OAK RIDGE — Oak Ridge Military Academy, struggling to stay afloat financially, has laid off 11 workers and decided to dismiss school a week early.
“We are still fighting the fight,” President Roy Berwick said of the school’s economic situation. “The intent is to get into the summer and operate the school and to be here in the fall.”
Money problems aren’t new for the 158-year-old school in northwestern Guilford County.
But this year, the academy has been plagued by a 12 percent drop in enrollment, a significant decline in giving and the ongoing burden of $4.3 million debt on an academic building opened in 2001.
To help keep the school open, some 50 members of the faculty and staff agreed last month to relinquish approximately five weeks of salary.
Most of the 11 hourly workers laid off earlier this week were among those who agreed in April to give up their pay.
“They couldn’t take care of their families and I couldn’t pay them,” Berwick said. “So a layoff was the right thing to do.”
Berwick said the laid-off workers qualify for unemployment benefits and no longer have to hold down a nonpaying job while looking for work.
People laid off include maintenance, custodial and resident life workers.
“We’re sharing those duties among ourselves,” Berwick said. “We’re managing it internally.”
He would not elaborate.
Berwick also said six others left the school soon after the vote to relinquish pay. He said other faculty and volunteers are teaching classes affected by those departures.
He said he could not provide the school’s current number of faculty and staff. In early April, the total stood at less than 60.
In addition to the layoffs, the academy has opted to end the school year on May 23, a week early.
“It saves a little (money),” Berwick, said of the new date. "Undergraduate exams were pushed up a week, and we cut that last week out.”
To help the school stay open, students, parents and alumni also have pitched in.
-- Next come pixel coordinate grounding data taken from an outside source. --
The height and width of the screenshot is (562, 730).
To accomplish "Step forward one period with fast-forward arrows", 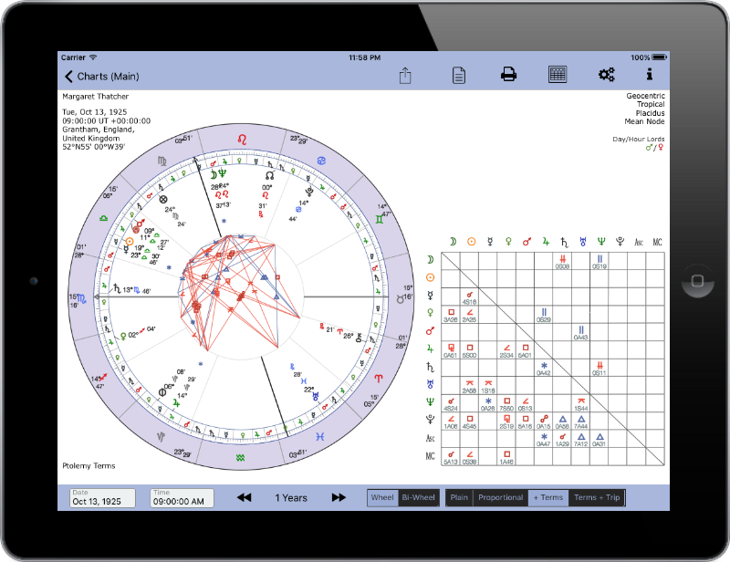I will [339, 497].
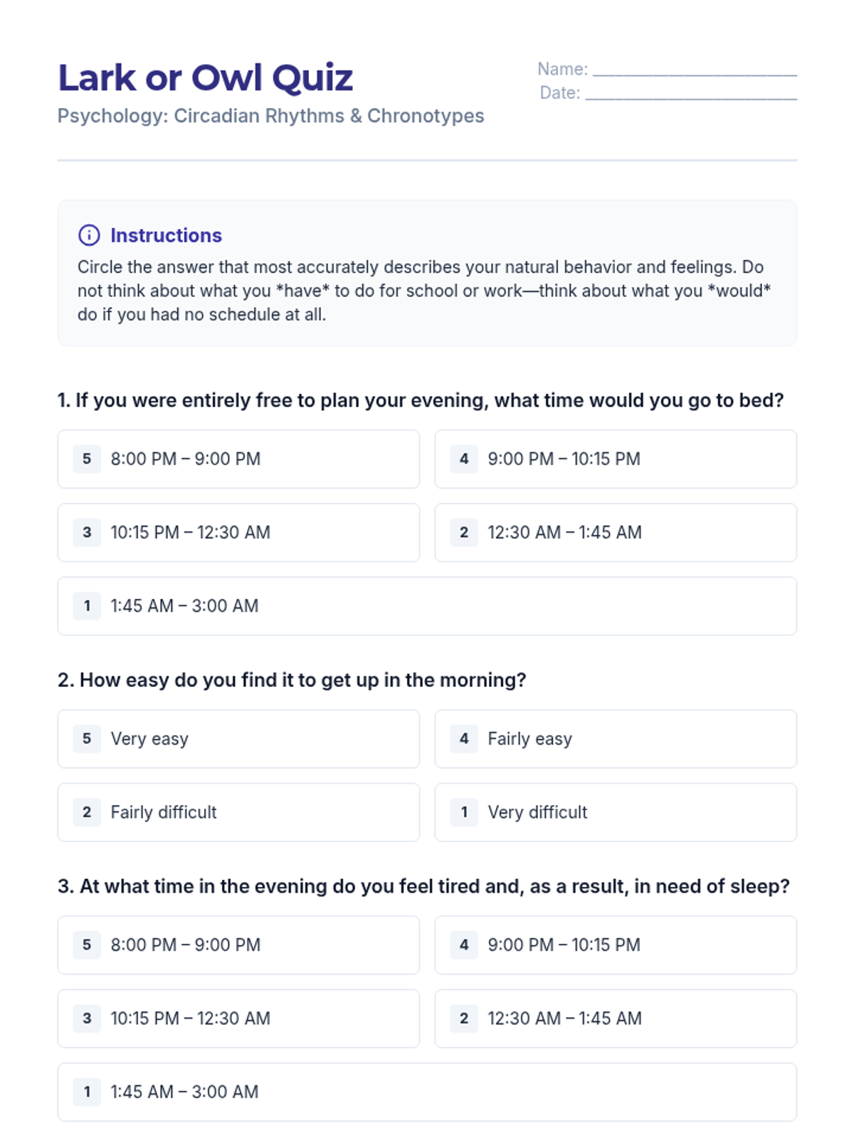Click the score badge 5 beside Very easy

[87, 738]
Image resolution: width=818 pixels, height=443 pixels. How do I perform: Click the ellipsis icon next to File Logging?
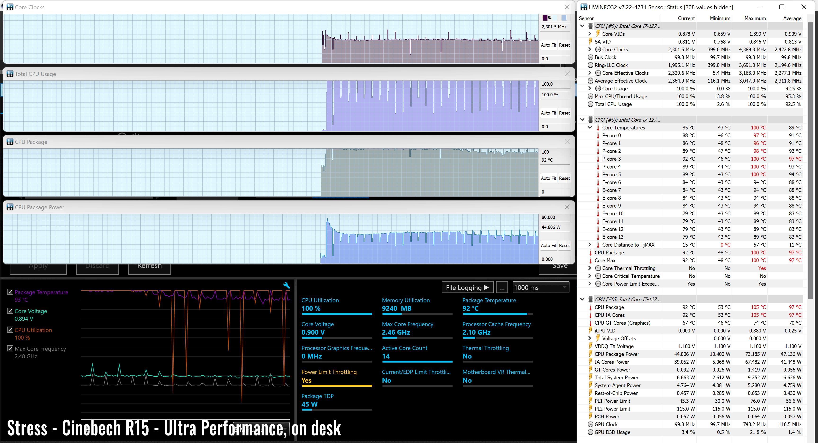point(502,287)
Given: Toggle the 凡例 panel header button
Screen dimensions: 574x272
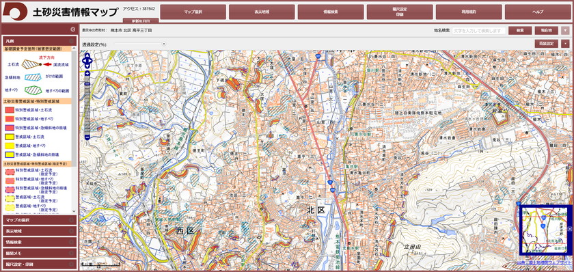Looking at the screenshot, I should 72,41.
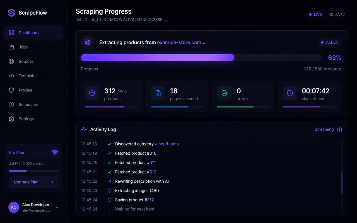357x223 pixels.
Task: Toggle the Streaming label in Activity Log
Action: (x=324, y=129)
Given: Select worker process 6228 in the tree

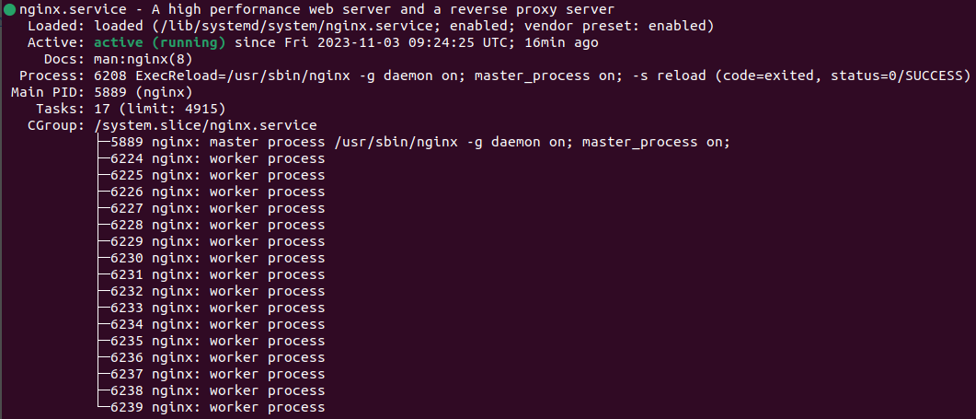Looking at the screenshot, I should tap(217, 225).
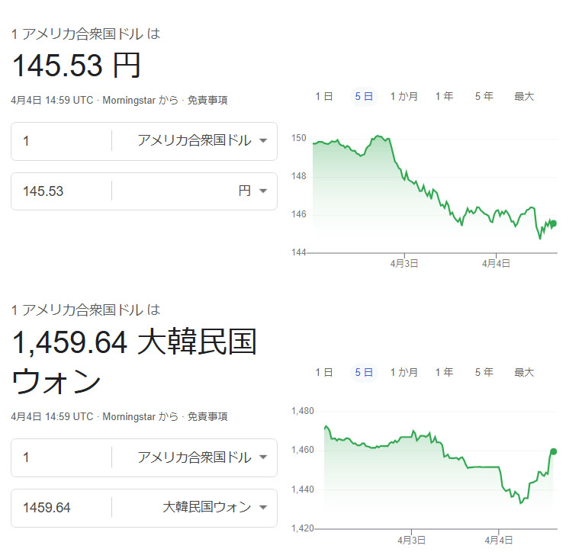The image size is (582, 552).
Task: Open the 免責事項 link under the yen rate
Action: coord(207,100)
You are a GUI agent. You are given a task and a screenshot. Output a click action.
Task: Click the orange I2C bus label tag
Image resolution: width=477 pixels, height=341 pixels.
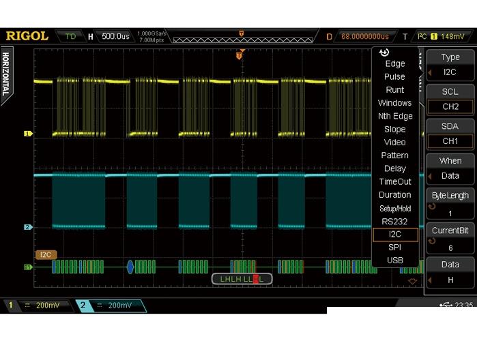pos(46,254)
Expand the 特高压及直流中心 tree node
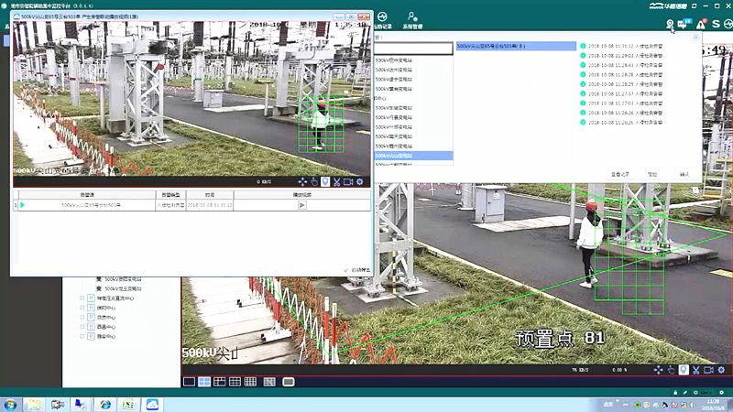 click(82, 298)
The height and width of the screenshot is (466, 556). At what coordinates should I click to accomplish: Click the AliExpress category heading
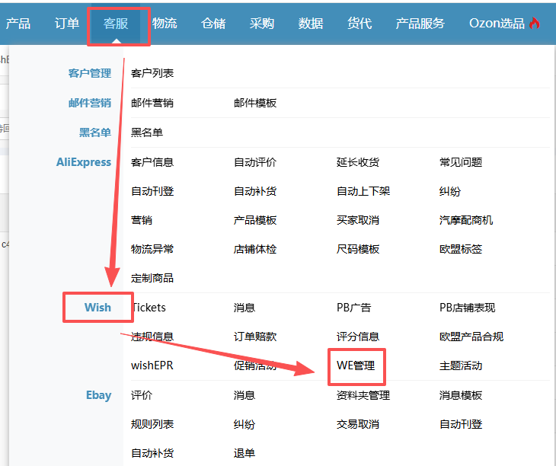(84, 162)
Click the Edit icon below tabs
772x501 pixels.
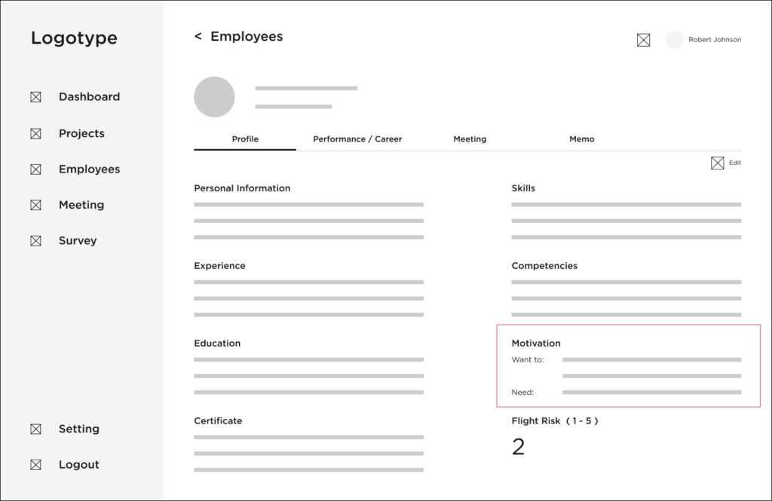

“Everybody is doing everything they can,” said Terrill Sandiford, director of development and alumni affairs. “There are a lot of different things going on. ... What we need are some significant financial gifts.”
This year’s 32-member senior class decided to give the school $4,600 rather than using the money to buy a gift.
“This is a first,” Berwick said. “This is a pretty selfless act on their part.”
In addition, a group of alumni contributed nearly $4,000 through a fundraiser on Facebook, a social networking site.
Alumni say they don’t want to see the school close.
“I have a strong hope that somebody up there likes that little school,” said Sam Chip Cook, a 1994 graduate who lectures at UNCG and N.C. A&T. “It’s going to make it. I’m optimistic for some reason.”